Теперь, до поисков «офицера Кольки», нужно было решить продовольственную «программу». Иначе говоря, есть нужно всем и каждый день и по несколько раз.
Тут точно без крестьян не обойтись. Собрали цепочки, кольца, да денег малость и пошли мы в дальнюю, специально в дальнюю деревню.
Встретили меня радушно, был я вроде один, а всех ребят рассредоточил у домов.
Крестьянин – народ ушлый и прежде подумает, как, когда ему этим жидам устроить каюк.
А пока предложили самогон да бульбы горячей. Но ни пить, ни есть я не стал. Мол, времени нет, давайте с продуктами решим.
Так решили. Овощи, особо картошку, да буряки, да лук, сало, муку и прочее, что для жизни более сотни человек необходимо, крестьяне на телегах доставят в оговоренное место. Разгружают, получают деньги и немного «золота» и уезжают. Далее – наша забота.
Ежели приведут с собой хвост в виде любой группы, будь то герман, чи аковцы, чи полицаи, либо кто другой – мы этого не простим.
Разъяснил старосте, что времена прощения прошли. Село сожжём – обязательно.
Если по нашим следам кто пойдет, то ясно, это селяне наводку дали и тоже село спалим, а жителей уничтожим.
Войт[27] хмыкал, головой крутил, но согласие дал.

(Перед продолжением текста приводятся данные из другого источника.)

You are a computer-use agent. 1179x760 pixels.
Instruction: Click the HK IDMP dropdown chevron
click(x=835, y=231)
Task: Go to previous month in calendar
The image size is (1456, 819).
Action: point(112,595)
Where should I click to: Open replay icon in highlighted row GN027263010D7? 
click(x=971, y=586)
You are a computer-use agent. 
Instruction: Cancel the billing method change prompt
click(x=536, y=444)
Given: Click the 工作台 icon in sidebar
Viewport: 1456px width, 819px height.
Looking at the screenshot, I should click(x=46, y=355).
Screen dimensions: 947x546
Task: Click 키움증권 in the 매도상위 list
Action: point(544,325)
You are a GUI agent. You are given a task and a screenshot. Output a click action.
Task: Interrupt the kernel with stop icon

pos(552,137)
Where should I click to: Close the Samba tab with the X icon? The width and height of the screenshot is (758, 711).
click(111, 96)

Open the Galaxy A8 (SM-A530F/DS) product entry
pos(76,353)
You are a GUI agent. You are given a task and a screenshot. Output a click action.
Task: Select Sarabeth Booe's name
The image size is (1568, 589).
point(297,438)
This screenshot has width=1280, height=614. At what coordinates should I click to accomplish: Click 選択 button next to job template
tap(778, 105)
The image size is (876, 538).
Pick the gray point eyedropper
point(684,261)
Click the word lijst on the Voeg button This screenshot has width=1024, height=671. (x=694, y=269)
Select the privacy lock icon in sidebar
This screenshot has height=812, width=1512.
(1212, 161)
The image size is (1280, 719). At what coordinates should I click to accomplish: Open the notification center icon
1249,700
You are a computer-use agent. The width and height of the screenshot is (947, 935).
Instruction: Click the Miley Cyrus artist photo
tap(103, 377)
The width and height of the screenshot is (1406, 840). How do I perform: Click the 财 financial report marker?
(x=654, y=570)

Особенно когда я на стол положил золотые кольца, цепочки, серьги и просто золотые десятки. Да кто же устоит то? Фактически, продуктов оказалось почти на зиму.
Договорились и о связи. А затем меня осенило, позвал двух бойцов. И мягко так войту говорю:
– Чтобы, пан войт, у нас совсем сладилось, мы возьмем твою хозяйку да дочь, да малого до себя. Пройдет сделка без последствий – Богом клянусь – вся семья будет возвращена. И ни один волос не упадет. И обиды женщинам ни в коем случае не будет. Коли пойдет что не так – никого больше не увидишь.
Войт, было, взорвался, но стерпел. Только на меня с этой минуты не смотрел. Я понял – нажил себе врага. Но мы уже становились другие. В том смысле, что в лесу жить – нужно уметь по-волчьи выть. А ежели не выть – то уж кусаться точно нужно.